- To be done
In the article on the hurler Aidan Fitzpatrick, which school was he educated at?

- Excerpt
Aidan Fitzpatrick

Personal information
- Native name: Aodán Mac Gearailt (Irish)
- Nickname: Fitzy
- Born: 1982 (age 43–44) Togher, Cork, Ireland
- Occupation: Mason
- Height: 5 ft 10 in (178 cm)

Sport
- Sport: Hurling
- Position: Right corner-back

Club
- Years: Club
- 1999-2015: St Finbarr's

Club titles
- Cork titles: 0

Inter-county
- Years: County
- 2003-2004: Cork

Inter-county titles
- Munster titles: 1
- All-Irelands: 0
- NHL: 0
- All Stars: 0

= Aidan Fitzpatrick (hurler) =

Irish hurler and coach

Aidan Fitzpatrick (born 1980) is an Irish hurling coach and former player. At club level, he played with St Finabrr's and at inter-county level with the Cork senior hurling team.

==Playing career==

Born in Togher, Fitzpatrick's father, Éamonn, played hurling at all levels with Cork and won two All-Ireland Club SHC medals with St Finbarr's. Aidan Fitzpatrick was educated at Coláiste Chríost Rí and played in several grades of hurling and Gaelic football during his time there. He won consecutive Corn Uí Mhuirí medals in 1997 and 1998.

- Listing
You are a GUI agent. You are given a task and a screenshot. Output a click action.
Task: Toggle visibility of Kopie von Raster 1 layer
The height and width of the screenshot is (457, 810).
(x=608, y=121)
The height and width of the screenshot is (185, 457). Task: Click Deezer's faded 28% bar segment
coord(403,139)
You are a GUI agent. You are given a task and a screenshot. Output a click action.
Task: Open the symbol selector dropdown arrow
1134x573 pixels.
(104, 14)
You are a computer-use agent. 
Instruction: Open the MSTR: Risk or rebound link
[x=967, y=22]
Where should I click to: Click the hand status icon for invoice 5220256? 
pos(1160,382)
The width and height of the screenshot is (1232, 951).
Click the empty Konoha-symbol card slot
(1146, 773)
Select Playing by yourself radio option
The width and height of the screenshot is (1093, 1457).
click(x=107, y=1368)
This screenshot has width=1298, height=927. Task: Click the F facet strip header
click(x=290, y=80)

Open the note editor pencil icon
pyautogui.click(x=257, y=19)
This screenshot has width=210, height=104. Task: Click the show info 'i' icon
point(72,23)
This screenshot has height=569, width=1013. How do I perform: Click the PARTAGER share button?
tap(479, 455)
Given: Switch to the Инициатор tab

- Written answer
Coláiste Chríost Rí